- DIRECTIONS -
All lines in the material with the string "next" should be listed.

- RECORDS PROVIDED -
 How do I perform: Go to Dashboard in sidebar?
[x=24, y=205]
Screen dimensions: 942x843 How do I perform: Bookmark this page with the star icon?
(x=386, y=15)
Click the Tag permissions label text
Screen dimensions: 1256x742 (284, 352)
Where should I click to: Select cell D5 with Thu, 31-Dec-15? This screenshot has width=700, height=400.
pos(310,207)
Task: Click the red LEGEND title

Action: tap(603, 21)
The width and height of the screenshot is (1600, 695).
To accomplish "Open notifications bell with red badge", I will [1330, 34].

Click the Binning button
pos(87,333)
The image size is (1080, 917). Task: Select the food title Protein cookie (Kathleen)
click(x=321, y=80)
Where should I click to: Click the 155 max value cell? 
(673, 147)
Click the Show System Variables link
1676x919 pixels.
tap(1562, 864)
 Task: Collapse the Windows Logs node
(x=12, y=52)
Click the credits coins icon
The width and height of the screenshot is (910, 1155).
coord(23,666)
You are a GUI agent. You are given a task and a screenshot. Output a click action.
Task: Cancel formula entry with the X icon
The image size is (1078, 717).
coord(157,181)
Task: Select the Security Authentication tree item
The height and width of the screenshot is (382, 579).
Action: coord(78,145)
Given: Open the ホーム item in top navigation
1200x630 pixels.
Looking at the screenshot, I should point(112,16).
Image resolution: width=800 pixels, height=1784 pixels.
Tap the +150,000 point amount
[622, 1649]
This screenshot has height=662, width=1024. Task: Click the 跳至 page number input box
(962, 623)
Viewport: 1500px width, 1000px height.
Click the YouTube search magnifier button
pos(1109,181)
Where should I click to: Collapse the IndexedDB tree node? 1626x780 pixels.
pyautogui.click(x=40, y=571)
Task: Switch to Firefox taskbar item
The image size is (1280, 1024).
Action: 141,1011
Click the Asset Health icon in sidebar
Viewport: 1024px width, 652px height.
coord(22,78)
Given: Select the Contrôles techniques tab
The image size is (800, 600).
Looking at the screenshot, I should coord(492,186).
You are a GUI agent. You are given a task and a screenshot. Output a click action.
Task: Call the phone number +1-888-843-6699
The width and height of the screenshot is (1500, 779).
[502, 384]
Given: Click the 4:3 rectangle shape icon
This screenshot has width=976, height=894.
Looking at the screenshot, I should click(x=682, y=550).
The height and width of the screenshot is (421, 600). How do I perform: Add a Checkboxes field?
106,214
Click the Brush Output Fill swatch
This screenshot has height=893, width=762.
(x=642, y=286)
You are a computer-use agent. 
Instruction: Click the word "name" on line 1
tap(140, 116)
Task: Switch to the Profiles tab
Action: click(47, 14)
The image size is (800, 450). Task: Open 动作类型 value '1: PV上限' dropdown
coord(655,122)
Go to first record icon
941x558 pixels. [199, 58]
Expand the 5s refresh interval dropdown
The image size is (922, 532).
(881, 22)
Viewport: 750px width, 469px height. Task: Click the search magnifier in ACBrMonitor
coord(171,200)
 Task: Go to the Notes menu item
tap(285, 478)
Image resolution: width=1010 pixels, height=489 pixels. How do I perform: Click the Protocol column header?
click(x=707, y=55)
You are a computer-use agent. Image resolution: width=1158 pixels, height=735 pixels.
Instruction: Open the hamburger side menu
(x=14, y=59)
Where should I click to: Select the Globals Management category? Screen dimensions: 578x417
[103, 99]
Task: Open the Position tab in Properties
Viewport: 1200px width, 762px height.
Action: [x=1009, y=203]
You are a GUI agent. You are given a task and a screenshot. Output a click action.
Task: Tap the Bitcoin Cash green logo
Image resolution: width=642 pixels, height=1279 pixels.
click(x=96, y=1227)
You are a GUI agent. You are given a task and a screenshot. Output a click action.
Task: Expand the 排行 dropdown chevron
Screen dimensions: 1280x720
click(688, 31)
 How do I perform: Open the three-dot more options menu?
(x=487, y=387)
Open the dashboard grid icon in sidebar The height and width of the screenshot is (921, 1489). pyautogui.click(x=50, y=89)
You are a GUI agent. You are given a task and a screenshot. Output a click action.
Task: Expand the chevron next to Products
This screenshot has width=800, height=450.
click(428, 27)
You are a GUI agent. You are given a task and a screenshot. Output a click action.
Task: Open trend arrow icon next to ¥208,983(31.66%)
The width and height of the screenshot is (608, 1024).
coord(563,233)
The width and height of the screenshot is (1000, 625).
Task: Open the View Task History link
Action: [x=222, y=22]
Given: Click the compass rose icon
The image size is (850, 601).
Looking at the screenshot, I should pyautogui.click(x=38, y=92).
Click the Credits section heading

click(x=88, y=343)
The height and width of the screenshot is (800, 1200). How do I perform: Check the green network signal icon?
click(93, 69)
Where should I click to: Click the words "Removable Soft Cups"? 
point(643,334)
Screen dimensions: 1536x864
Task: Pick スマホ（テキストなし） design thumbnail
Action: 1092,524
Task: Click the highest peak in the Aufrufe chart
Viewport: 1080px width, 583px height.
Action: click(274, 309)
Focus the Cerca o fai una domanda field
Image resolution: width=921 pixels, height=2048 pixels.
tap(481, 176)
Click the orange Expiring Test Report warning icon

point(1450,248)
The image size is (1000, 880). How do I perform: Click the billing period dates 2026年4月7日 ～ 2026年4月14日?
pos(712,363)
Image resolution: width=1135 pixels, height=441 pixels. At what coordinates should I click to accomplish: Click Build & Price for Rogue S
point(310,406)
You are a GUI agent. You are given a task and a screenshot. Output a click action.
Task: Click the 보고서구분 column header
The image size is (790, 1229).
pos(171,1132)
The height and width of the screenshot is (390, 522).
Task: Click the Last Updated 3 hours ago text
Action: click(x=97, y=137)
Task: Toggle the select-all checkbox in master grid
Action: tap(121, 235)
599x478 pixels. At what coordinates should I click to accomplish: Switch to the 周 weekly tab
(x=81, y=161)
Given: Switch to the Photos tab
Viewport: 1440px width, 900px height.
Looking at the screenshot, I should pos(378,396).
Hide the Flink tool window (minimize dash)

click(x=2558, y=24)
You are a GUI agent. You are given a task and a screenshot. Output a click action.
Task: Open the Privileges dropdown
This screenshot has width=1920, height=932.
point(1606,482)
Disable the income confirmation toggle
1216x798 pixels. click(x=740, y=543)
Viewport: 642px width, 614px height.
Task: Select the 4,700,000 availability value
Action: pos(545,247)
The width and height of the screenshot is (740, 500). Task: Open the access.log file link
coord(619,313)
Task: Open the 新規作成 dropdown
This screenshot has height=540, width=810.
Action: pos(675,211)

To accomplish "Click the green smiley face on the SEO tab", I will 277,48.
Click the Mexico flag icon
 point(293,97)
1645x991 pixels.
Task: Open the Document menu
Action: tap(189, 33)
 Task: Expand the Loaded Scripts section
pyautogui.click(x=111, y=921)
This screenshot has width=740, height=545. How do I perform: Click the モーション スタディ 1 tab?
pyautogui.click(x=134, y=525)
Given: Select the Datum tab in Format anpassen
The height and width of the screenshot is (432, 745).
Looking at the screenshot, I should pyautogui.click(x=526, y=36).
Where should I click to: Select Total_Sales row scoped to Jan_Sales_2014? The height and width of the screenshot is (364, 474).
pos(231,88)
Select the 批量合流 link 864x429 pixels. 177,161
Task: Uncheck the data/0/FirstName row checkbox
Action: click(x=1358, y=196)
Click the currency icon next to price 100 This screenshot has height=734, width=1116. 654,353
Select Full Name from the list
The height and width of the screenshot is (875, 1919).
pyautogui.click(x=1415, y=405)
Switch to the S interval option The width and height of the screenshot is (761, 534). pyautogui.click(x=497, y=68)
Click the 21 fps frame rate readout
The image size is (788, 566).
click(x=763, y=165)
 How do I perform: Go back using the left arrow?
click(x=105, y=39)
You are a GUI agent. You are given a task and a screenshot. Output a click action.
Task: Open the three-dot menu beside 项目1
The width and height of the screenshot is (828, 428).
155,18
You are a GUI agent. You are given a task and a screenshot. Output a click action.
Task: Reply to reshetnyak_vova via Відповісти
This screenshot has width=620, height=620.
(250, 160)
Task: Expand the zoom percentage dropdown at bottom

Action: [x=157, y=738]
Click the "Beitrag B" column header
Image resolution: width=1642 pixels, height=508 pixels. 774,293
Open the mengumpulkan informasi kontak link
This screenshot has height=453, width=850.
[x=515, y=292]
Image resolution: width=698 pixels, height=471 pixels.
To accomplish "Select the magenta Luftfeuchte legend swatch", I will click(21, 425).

- WRITTEN RESPONSE -
Task: Expand the chevron next to Products
Task: Open trend arrow icon next to ¥208,983(31.66%)
Click the currency icon next to price 100 This screenshot has height=734, width=1116. 654,353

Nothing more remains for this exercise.